La fachada de las carpinterías de Ribeira es diana de los golpes con la pelota y ya ha provocado la rotura de piezas del interior del astillero a causa de los impactos
Los balonazos de los niños en plazas y calles están provocando daños en el mobiliario público y en los escaparates de negocios tanto en Moaña como en Cangas. En el municipio moañés, la situación preocupa especialmente en la plaza situada entre las carpinterías de Ribeira y el centro de salud, donde ya se han registrado desperfectos en varias piezas instaladas en el interior del astillero recién restaurado. Entre los elementos afectados figura incluso una sierra ornamental que ha resultado dañada por los impactos del balón.
La concelleira de Cultura de Moaña, Coral Ríos, reconoce la existencia del problema y asegura que el Concello está buscando fórmulas para evitar que continúen los desperfectos. La edil considera que la responsabilidad recae principalmente en los padres, a quienes pide una mayor vigilancia sobre el comportamiento de los menores en las zonas públicas.
Desde el gobierno local estudian posibles medidas para compatibilizar el juego infantil con la conservación del mobiliario urbano y de los espacios públicos, aunque por el momento no se han concretado actuaciones específicas.
La problemática no es exclusiva de Moaña.

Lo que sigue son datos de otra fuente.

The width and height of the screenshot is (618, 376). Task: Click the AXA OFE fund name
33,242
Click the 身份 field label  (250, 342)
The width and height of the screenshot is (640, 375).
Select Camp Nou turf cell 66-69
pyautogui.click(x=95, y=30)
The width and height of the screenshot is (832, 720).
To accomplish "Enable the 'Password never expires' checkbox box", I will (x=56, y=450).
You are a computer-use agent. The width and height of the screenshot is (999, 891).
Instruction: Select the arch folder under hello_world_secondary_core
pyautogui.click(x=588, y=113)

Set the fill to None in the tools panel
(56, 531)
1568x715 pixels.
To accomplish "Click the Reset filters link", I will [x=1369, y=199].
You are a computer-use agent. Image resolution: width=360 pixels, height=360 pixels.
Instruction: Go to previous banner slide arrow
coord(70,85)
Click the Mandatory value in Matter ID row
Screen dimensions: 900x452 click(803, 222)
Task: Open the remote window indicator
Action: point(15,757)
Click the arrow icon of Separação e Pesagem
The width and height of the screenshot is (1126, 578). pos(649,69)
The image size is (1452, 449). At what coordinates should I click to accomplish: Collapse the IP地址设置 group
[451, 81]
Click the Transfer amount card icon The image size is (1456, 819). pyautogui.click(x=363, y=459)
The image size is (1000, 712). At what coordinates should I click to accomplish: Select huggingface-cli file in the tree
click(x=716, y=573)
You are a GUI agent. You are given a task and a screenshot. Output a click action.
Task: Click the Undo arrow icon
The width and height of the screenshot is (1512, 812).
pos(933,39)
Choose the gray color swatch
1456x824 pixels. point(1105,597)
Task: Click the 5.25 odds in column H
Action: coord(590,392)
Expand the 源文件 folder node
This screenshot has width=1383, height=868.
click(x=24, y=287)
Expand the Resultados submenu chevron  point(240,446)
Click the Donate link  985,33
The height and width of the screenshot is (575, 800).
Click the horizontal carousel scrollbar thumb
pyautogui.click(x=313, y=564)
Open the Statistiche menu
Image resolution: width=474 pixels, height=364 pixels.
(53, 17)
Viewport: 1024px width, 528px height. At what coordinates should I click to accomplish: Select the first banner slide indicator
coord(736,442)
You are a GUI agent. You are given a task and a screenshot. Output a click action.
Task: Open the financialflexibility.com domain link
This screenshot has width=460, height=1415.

En Cangas, varios comerciantes también vienen denunciando desde hace tiempo daños en escaparates y fachadas provocados por balonazos. Algunos empresarios aseguran que las reparaciones son frecuentes y reclaman una mayor concienciación ciudadana para evitar nuevos incidentes.
Tanto vecinos como comerciantes coinciden en la necesidad de buscar soluciones que permitan a los niños jugar sin poner en riesgo el patrimonio público ni los negocios privados.